| DO THIS |
Copy the items below word for word, starting at the line that contains "Where should I click to: Click marcocharco's" and ending after the line that contains "Action: coord(834,489)". Leave out every other line.

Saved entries
▼

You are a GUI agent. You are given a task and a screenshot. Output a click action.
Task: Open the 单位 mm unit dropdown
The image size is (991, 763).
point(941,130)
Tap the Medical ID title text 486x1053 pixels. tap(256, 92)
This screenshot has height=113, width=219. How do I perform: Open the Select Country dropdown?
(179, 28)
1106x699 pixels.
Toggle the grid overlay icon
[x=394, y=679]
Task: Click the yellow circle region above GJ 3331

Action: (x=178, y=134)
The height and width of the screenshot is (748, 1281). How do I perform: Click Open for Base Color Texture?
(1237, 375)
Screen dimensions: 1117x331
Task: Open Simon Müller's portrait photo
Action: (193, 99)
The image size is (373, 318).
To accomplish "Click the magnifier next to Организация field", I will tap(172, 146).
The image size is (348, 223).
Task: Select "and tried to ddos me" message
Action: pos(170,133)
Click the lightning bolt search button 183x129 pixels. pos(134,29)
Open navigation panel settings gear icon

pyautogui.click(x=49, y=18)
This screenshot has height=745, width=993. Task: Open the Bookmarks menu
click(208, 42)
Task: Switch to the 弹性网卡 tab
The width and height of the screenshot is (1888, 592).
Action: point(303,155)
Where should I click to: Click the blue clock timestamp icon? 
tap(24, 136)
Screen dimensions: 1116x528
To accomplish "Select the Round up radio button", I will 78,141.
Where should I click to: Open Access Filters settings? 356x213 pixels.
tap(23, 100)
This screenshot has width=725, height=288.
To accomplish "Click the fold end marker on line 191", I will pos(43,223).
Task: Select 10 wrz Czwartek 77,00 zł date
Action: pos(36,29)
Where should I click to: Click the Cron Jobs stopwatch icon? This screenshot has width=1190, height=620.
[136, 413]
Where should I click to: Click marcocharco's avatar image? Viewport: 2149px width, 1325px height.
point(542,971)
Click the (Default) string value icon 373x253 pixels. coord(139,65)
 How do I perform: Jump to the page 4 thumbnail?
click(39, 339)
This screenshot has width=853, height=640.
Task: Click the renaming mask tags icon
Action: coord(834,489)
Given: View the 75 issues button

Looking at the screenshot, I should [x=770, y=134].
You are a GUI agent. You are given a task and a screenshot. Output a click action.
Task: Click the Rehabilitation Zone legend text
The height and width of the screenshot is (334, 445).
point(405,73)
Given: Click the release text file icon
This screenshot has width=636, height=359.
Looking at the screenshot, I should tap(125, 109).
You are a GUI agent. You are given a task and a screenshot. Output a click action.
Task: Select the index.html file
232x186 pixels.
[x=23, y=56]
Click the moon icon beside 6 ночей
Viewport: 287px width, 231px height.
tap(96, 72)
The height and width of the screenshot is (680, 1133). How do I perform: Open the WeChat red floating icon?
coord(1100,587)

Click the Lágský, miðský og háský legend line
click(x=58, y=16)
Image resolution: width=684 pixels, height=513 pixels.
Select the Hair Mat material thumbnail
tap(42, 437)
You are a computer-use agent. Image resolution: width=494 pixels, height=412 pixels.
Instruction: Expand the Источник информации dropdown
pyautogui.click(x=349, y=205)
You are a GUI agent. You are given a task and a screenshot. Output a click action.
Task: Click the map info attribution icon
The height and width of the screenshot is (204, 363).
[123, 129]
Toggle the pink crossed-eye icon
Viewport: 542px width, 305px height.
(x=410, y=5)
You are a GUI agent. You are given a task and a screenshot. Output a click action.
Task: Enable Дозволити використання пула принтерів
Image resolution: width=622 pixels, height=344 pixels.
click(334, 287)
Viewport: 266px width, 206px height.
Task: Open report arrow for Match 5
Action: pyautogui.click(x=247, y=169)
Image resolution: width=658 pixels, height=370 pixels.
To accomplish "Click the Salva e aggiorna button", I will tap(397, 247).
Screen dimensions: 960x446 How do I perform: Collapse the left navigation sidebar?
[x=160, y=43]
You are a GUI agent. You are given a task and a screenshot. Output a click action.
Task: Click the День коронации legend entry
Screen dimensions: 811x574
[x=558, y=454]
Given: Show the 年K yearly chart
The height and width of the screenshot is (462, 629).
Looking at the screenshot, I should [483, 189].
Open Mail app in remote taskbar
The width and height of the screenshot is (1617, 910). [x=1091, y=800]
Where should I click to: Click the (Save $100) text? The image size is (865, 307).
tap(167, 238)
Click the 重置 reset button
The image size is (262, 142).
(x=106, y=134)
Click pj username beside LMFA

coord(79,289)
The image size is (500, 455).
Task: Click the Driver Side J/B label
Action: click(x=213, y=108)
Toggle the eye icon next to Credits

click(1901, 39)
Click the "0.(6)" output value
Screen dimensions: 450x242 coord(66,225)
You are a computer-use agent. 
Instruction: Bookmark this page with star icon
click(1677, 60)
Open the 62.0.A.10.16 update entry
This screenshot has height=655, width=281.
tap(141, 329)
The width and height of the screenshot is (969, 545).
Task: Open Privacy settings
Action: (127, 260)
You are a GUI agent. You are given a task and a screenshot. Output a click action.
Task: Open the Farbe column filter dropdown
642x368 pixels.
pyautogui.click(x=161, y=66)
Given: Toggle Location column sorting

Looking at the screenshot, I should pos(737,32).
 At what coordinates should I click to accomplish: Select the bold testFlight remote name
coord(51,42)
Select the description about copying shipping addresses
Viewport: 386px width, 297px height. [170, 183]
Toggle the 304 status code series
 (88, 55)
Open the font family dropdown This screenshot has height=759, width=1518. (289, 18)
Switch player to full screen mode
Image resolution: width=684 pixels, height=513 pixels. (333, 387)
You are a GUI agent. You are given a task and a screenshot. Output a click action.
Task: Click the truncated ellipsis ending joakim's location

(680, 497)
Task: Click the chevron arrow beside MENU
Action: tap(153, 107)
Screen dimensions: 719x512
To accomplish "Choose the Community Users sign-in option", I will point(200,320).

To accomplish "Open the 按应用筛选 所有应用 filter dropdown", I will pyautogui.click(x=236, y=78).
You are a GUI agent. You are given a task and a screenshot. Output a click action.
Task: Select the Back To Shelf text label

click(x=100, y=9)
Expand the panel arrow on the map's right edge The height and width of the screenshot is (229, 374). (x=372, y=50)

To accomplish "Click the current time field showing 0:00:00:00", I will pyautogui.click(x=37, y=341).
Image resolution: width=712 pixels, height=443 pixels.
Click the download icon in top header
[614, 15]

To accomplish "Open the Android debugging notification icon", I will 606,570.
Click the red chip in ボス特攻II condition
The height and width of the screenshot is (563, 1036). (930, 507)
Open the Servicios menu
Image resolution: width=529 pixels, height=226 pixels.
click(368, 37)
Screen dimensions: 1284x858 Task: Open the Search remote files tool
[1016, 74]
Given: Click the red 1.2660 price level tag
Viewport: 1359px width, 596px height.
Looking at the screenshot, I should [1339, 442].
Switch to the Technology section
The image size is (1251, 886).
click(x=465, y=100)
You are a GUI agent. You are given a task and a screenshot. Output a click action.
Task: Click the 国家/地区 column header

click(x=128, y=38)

▲

| TASK OUTPUT |
Where should I click to: Click marcocharco's avatar image? Viewport: 2149px width, 1325px height.
point(542,971)
Click the (Default) string value icon 373x253 pixels. coord(139,65)
 How do I perform: Jump to the page 4 thumbnail?
click(39, 339)
This screenshot has width=853, height=640.
Task: Click the renaming mask tags icon
Action: coord(834,489)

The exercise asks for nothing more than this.